永遠の命を手に入れるのも、車で空中ドライブする日も近い?!
今年3月13日から17日まで行われた、SXSW Interactive(インタラクティブ)。ドローンやバイオテクノロジーといった最先端技術から、人にも環境にも優しいソーシャルグッドなビジネスモデルや音楽配信の新しいサービス&プロダクトまで、1,000以上のパネル、2,000人以上のスピーカーが会場を盛り上げた。
ピッチイベントの一つ、ACCELERATOR(アクセラレーター)で、特に話題を呼んだ二つをダイジェスト。バイオテクノロジーの会社「United Therapeutics(ユナイテッド・セラピューティクス)」のCEOで、記憶をクローン(コピー)した人工知能をつくることで永遠の命の可能性を追求する、マーティン・ロスブラット氏の基調講演「AI, Immortality and the Future of Selves(人工知能、不死と未来の姿)」。

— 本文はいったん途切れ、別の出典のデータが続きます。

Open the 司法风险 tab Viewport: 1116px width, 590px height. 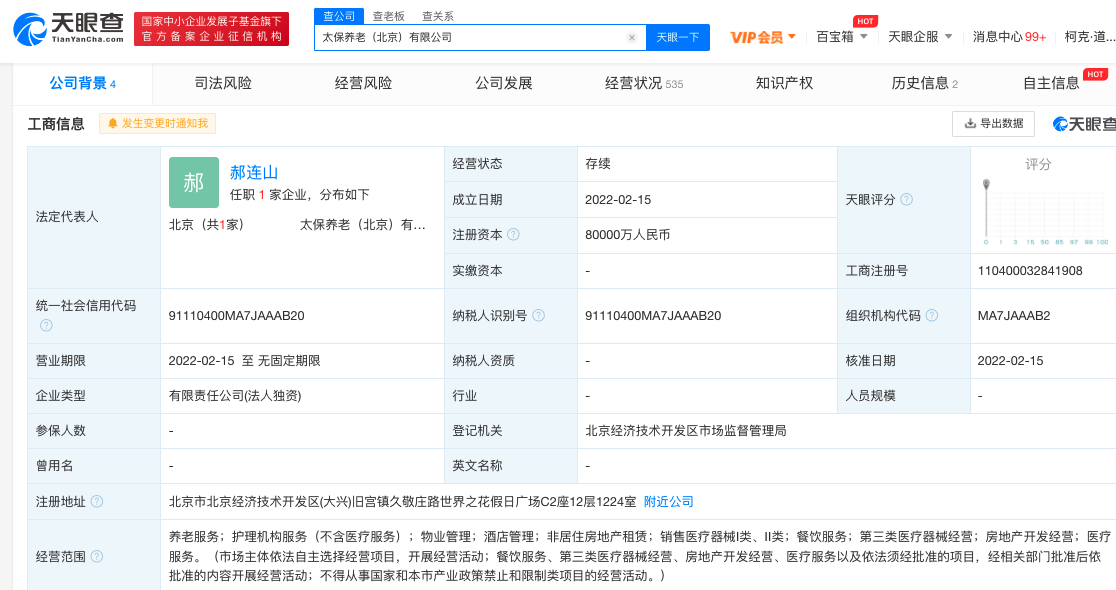click(223, 83)
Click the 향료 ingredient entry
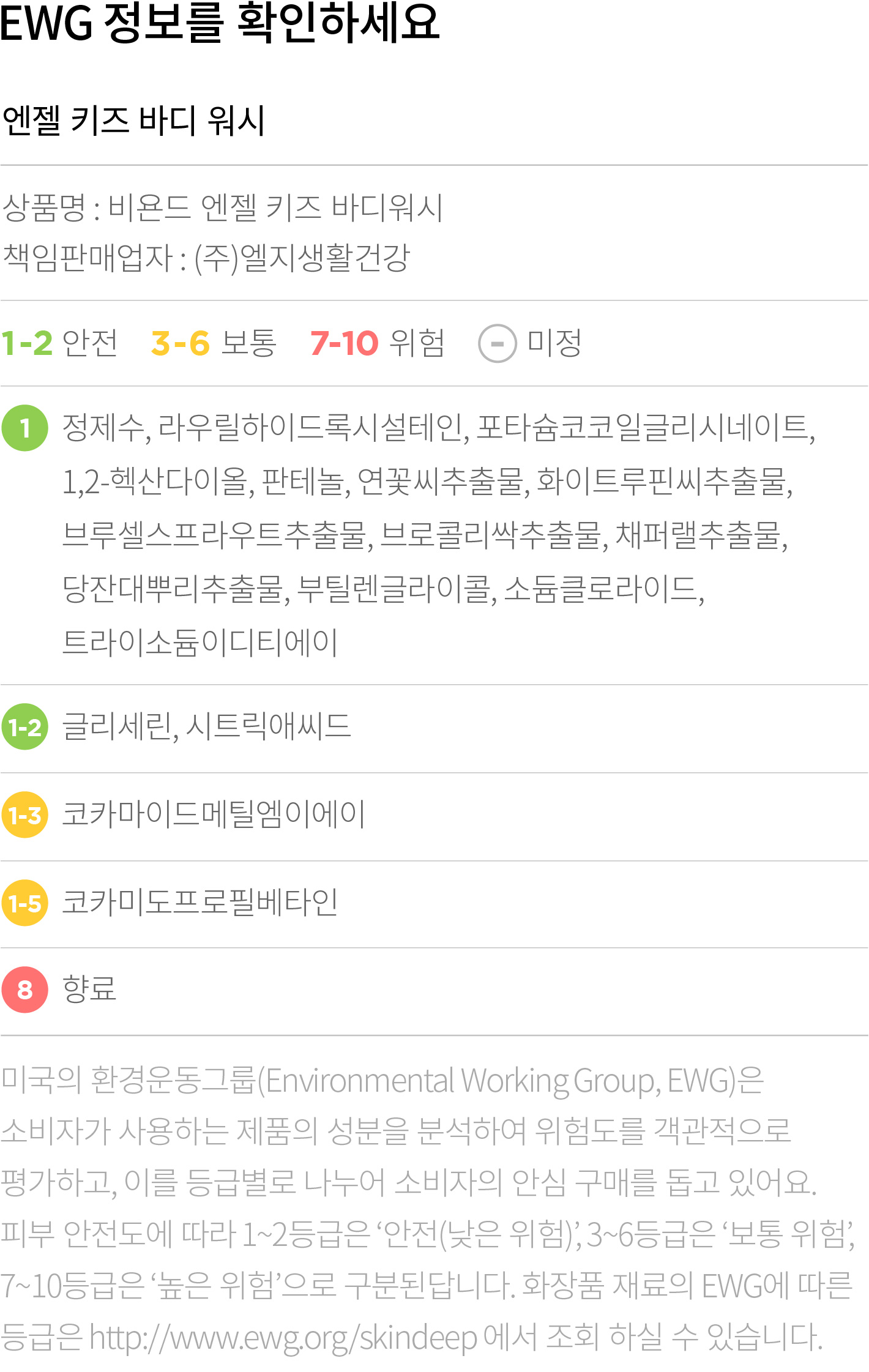Image resolution: width=869 pixels, height=1372 pixels. pos(89,989)

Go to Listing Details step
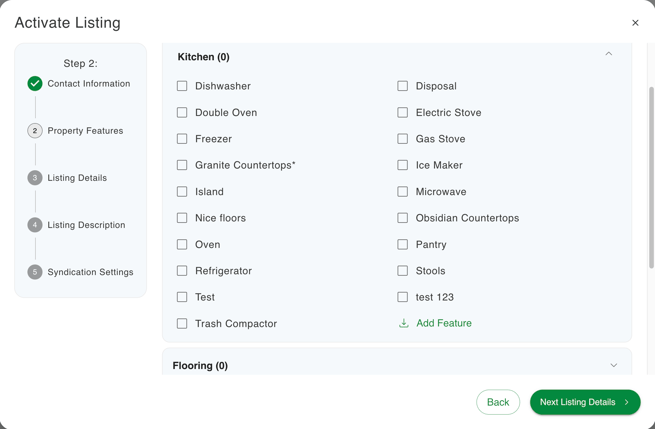[77, 178]
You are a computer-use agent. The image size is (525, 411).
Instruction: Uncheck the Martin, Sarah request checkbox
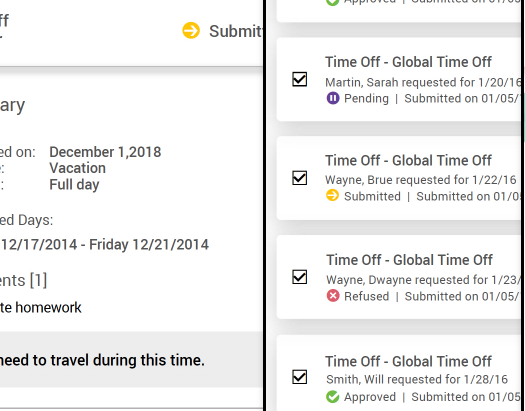pos(299,79)
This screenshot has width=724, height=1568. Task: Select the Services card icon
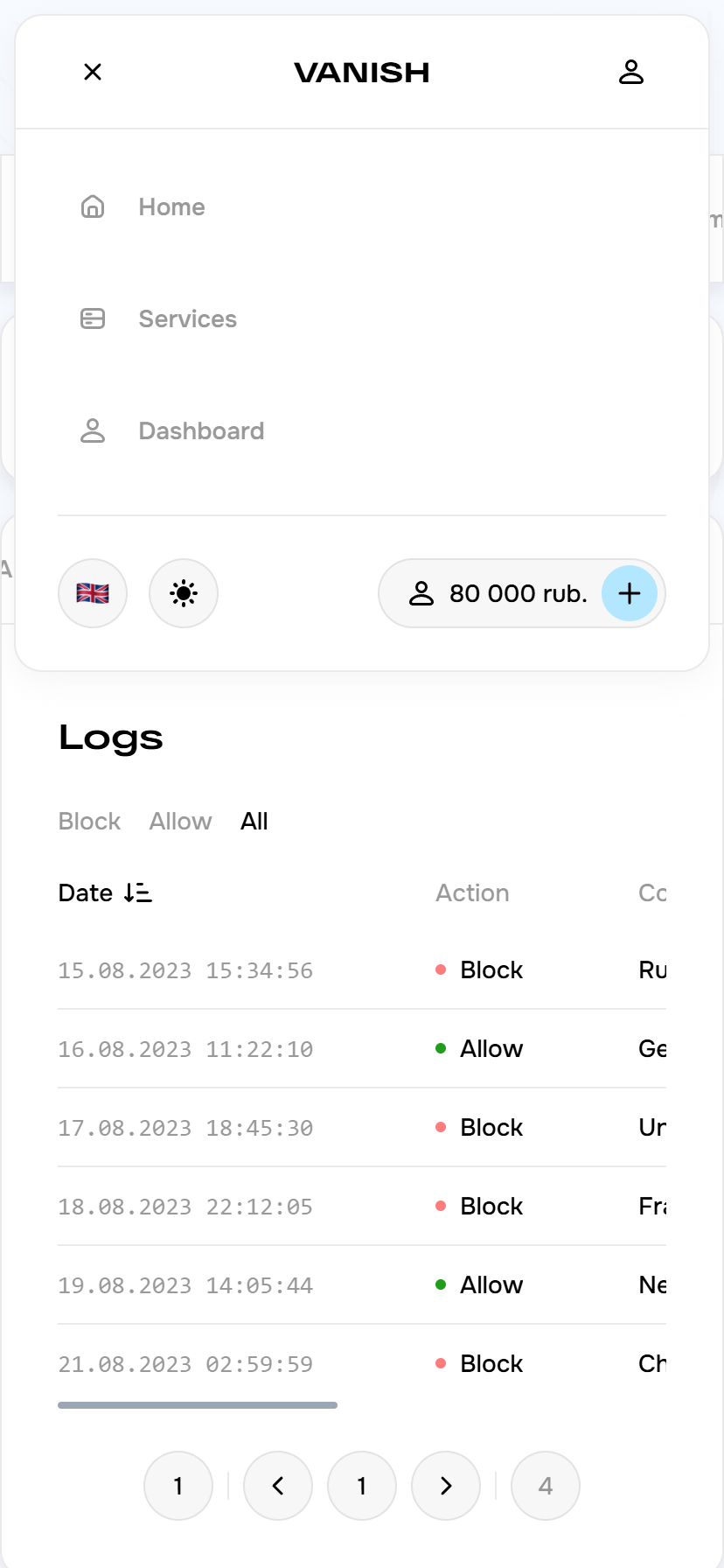click(x=93, y=318)
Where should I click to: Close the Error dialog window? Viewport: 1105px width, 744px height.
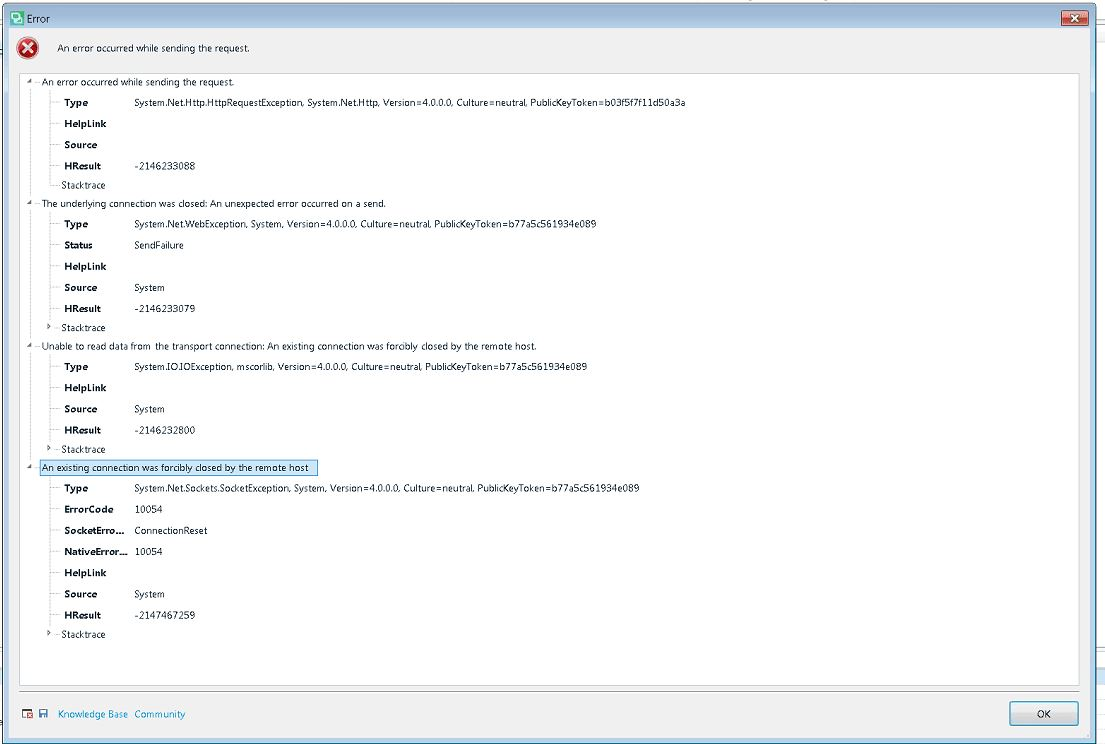1073,17
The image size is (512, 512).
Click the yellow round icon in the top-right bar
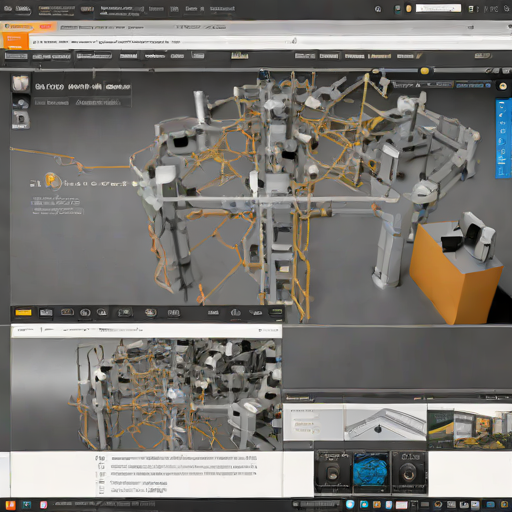tap(408, 9)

そして、空飛ぶ自動車の開発に、20年以上、情熱を注いでいるスロバキアのベンチャー企業「AeroMobil」による最新モデル3.0だ。
人類が手に入れる 「永遠の命」。記憶をクローニングするバイオテク
SXSWインタラクティブの「Keynote(キーノート)」と呼ばれる基調講演で最も注目を集めたのは、バイオテク企業「United Therapeutics(ユナイテッド・セラピューティック)」の女性CEO、Martine Rothblatt(マーティン・ロスブラット)氏による「AI, Immortality and the Future of Selves(人工知能、不死と未来の姿)」。フューチャリスト(未来思想家)でもある彼女による、10〜20年後の未来予想図は驚きの連続で、3,000人の聴衆は息を飲んで耳を傾けていた。
取り組んでいるAI(人工知能)の研究で得た気づき。それは、人間個人の記憶や感情、考え方をAIに記録・保存すれば、事実上、人間は永遠の命を手に入れるのに等しいのではないか、ということ。同じ分子でできている人間一人ひとりを何が「個」にするのか。それは間違いなくその人の記憶であり、この記憶が個々の性格を形づくり、ワン&オンリーな存在にする。彼女はこれを意識のクローン化「Mind Clones(精神のクローン)」と名づけ、「不死」という一つの概念でもあると話した。パートナーをモデルにしたクローンロボット「Bina 48」のプロトタイプは、質問すると自分の考えも含めて受け答えするほど。性格がコピーされたAIを持つロボットは映画だけの世界ではなかった!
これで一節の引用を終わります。